**EXCERPTED TEXT**.
━━━━━━━━━━━━━━━━━━━━

DOES BELONGING TO AN ARTISTIC MOVEMENT MAKE BETTER-SELLING ARTISTS?

By Christiane Hellmanzik and Douglas Hodgson

The now-substantial literature on the career age-valuation profiles of artists has paid limited attention to the effects on the profiles of association with artistic movements. We undertake a hedonic regression analysis using a large data set on recent auction prices for nearly 300 important modern painters. We focus on the possible contribution to career creativity profiles of movement association, for such major movements as Cubism, Surrealism, and Pop Art. We also consider effects of association with different categories of movements and detect intra-movement heterogeneity in creativity profiles.

In essence this paper analyses the contribution of being in an artistic movement such as Cubism, Surrealism, and Pop Art to the career profiles of modern artists. In particular, can we see time patterns of productivity for different artists associated to the same movement that have some commonality with regard to the years of the existence of the movement itself? To this end, we undertake a hedonic regression analysis using a large data set on recent auction prices for nearly 300 important modern painters.

━━━━━━━━━━━━━━━━━━━━

Summarize the paper on artistic movements and artists' careers in two sentences. The listing below was drawn from a separate source and is unrelated to the paper on artistic movements.

**PROVIDED MATERIAL**.
━━━━━━━━━━━━━━━━━━━━

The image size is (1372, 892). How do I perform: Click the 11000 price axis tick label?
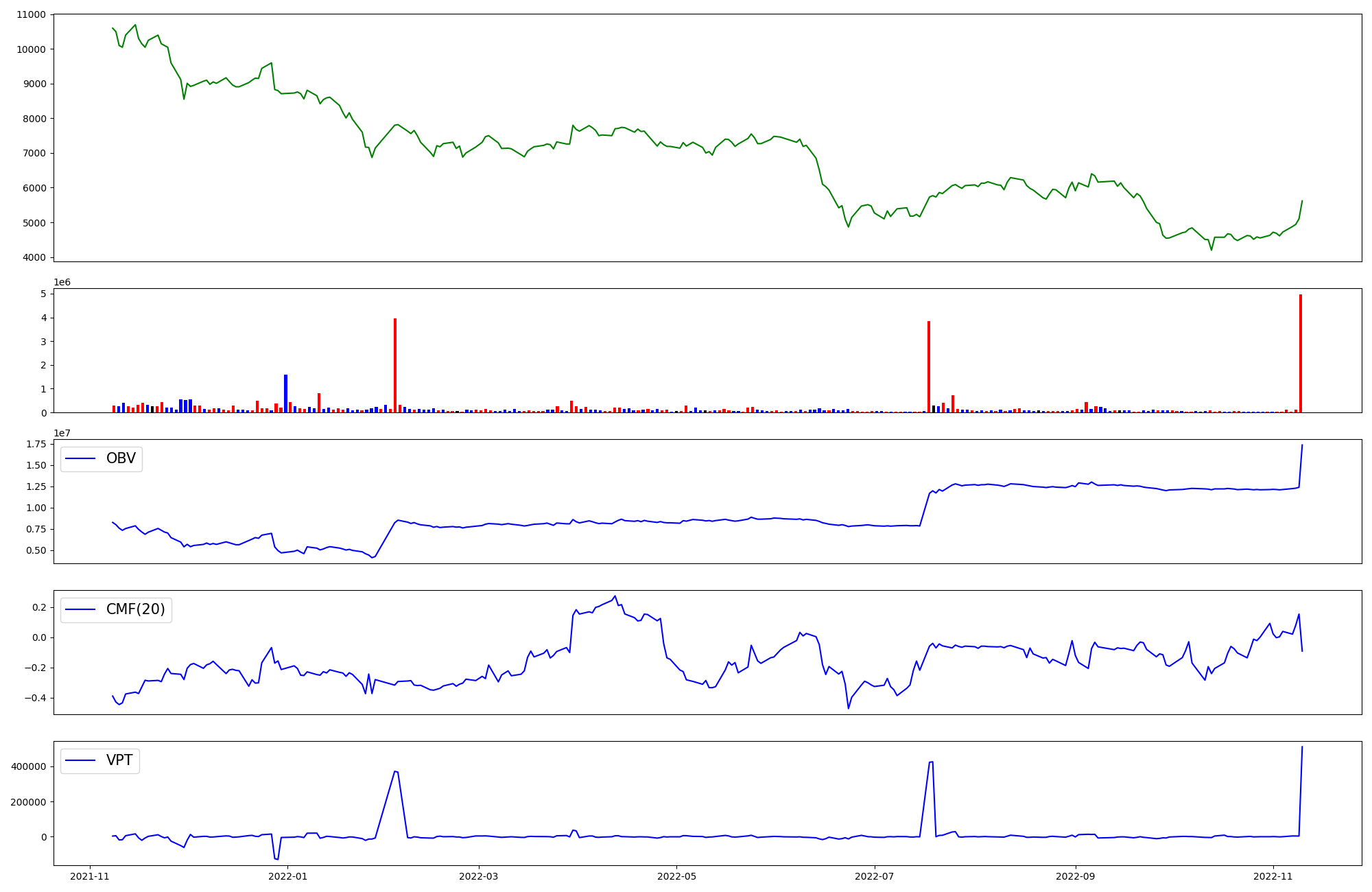(x=30, y=14)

━━━━━━━━━━━━━━━━━━━━

**WRITTEN SOLUTION**.
The paper uses a hedonic regression on recent auction prices for nearly 300 important modern painters to examine how association with artistic movements such as Cubism, Surrealism, and Pop Art contributes to their career creativity profiles, a topic the existing literature has given limited attention. It also considers the effects of association with different categories of movements and detects heterogeneity in creativity profiles within a single movement.